Most people would agree that the moves being made by the automotive industry to clean up its act are important and largely laudable. Whether more could be being done and to what degree the car companies behind this drive to protect the planet are motivated by profit are moot points. Things are moving in a positive direction and cars like the Fiesta 1.5 TDCi claim to be in the vanguard. While we wait for hydrogen fuel cells, solar power, ethanol, chip fat, fermented onions or some other alternative to step convincingly into the breach currently occupied by fossil fuels, cars like the Fiesta 1.5 TDCi diesel are arguably amongst the best options we have. They're small, light and aerodynamic so they can be powered effectively by small, economical engines. The problem is that so many of them are so boring. We all want cars that are affordable and economical but wouldn't it be nice if they were fun too? This desire for some excitement to get our teeth into as a side order with our green vehicles could play into this Fiesta diesel model's hands.

Driving Experience

The 1.5-litre TDCi engine in this Fiesta won't induce goosebumps when you plant the throttle, but it's reasonably punchy (even with just 85PS on tap) and it doesn't sound too gruff. As usual with a Fiesta, the best bit though is the chassis. Ford has a shining reputation for the driving dynamics of its cars and the Fiesta remains pretty near the pick of the back. It feels alive and fast in its responses, cornering with barely a flicker of body roll and more grip than the diesel engine could hope to overcome. Despite the Fiesta's infectious verve through the bends, it still manages to deliver a compliant ride when cruising, the suspension dancing over the lumps and knobbles of the surface. Some rivals are fractionally more comfortable, but there still isn't a supermini that's better to drive in its mainstream form than the Fiesta. There's a deftness to the way this car responds, an agility to the way it nips around the bends that no other small car can quite match. Rest to 62mph occupies 12.5s on the way to 108mph.

Activity: Write a continuation of the Fiesta 1.5 TDCi review, starting after its final sentence. None of the material that follows is needed for what you are asked to do here.

Dataset content:

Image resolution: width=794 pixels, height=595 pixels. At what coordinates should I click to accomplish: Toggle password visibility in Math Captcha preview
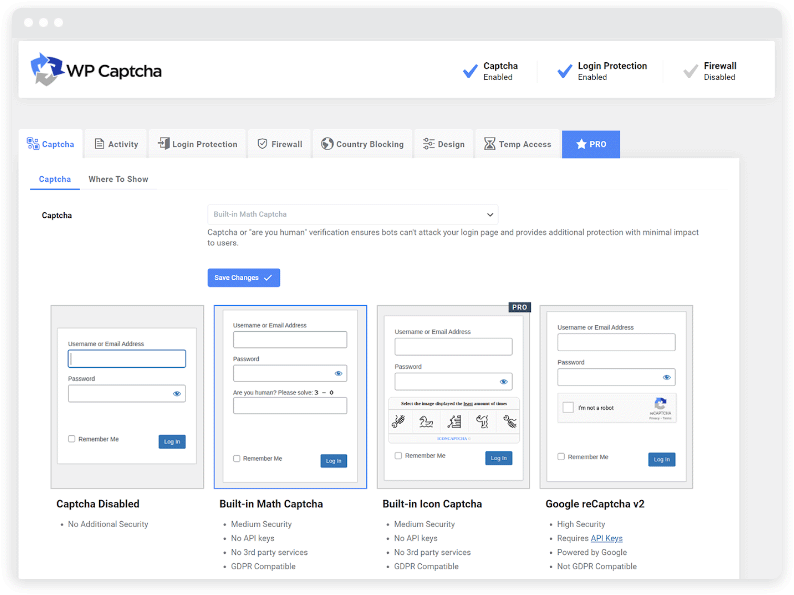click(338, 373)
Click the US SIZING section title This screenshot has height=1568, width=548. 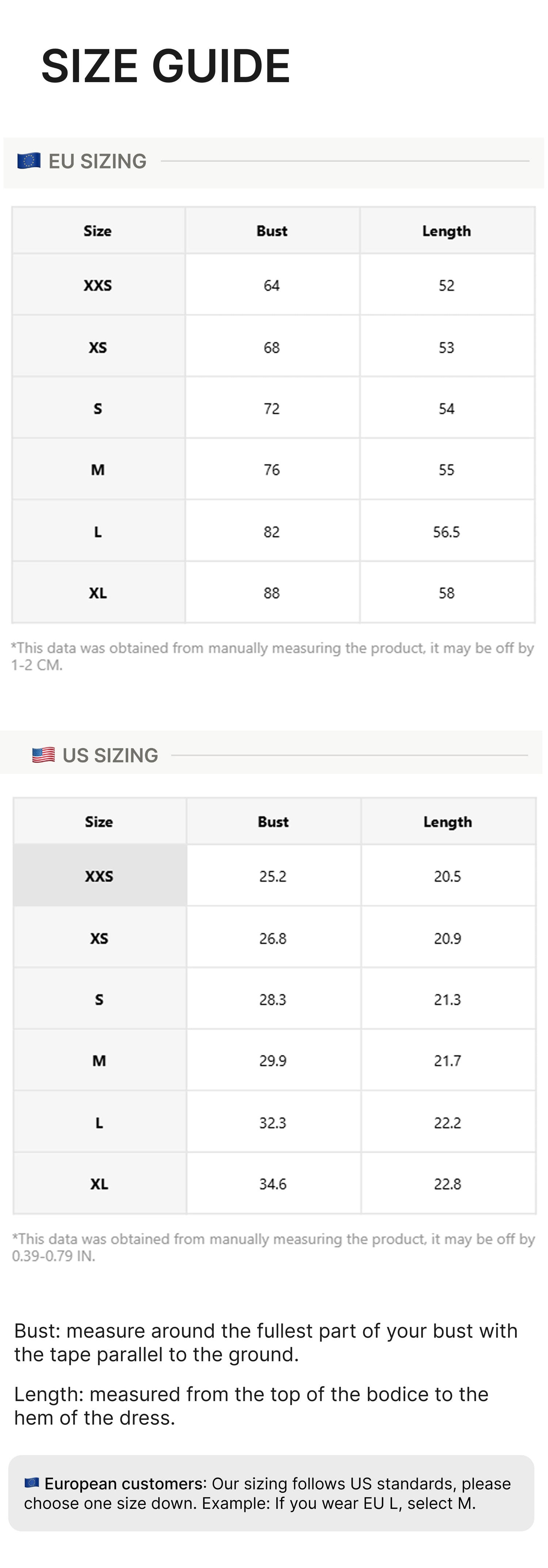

Output of the exercise:
Design and Build

If you go by the maxim that if something looks right, it is right, then you'll probably like the look of this seventh generation Fiesta. As before, it's offered in both three and five-door bodystyles and both are tidy pieces of styling with evolutionary styling and a bolder, wider front grille. The side profile is more settled and less wedge-shaped, combining with 71mm of additional body length and 12mm of additional width to give what Ford hopes is a longer and more premium appearance. Inside, it's completely different from what went before. Gone is the previous button-heavy fascia with its cheap plastics. In fact, the number of buttons on the centre console has been reduced by almost half, with many connectivity and entertainment controls relocated to a freshly developed 'SYNC3' 8-inch touchscreen. A semi-translucent piano black insert stretches all the way from the instrument binnacle to the centre console, giving the cabin a touch of class. Rear seat passengers benefit from 16mm more knee room, supported by new slim-back seats that are softer, and offer greater side-to-side support. This Fiesta's tailgate is wider for easier access to the boot, and improved storage for personal belongings is delivered with a 20% larger glovebox and a 1-litre media bin in the centre console.

Market and Model

Expect to pay from around £18,000 for a 85PS 1.5 TDCi diesel Fiesta - so you're looking at a premium of around £1,600 over the 75PS 1.1-litre Ti-VCT petrol model. Some will think that to be money well spent, given the better performance and the extra frugality you'll get. There's a choice of 'Trend', 'Totanium', 'Titanium X', 'ST-Line Edition', 'ST-Line Edition X', 'Active Edition', 'Active Edition X' and Vignale Edition' trim levels for 1.5 TDCi 85PS model buyers. Whatever your choice, you'll be offered some up-scale equipment options, examples including an openable panoramic glass roof. There's sophisticated safety too, including a Pedestrian Detection system that can even prevent collisions at night. And 'Active Park Assist' with brake interventions to prevent low-speed collisions when parking hands-free. As for standard equipment, even base models get features like air conditioning, Bluetooth, an 'Emergency Assistance' system and a 6-speaker stereo.

Cost of Ownership

Modifications designed to enhance this car's efficiency include variable geometry technology for the 120PS version - and sophisticated fuel injection that also enhances refinement. Smart Regenerative Charging enhances fuel efficiency by selectively engaging the alternator and charging the battery when the vehicle is coasting and braking. Plus there's a start stop system that cuts the engine when you don't need it, stuck at the lights or waiting in traffic. These tweaks apart, the driver is otherwise free to get on with enjoying one of the best handling small cars in the business. As for the cost of ownership results, well the 85PS version of this car's 1.5-litre diesel registers 82g/km and a combined economy figure of 88.3mpg; that's for the three-door model. The five-door variant is a fraction less frugal. As for insurance groups, the base 85PS 1.5 TDCi variant is rated at group 8E.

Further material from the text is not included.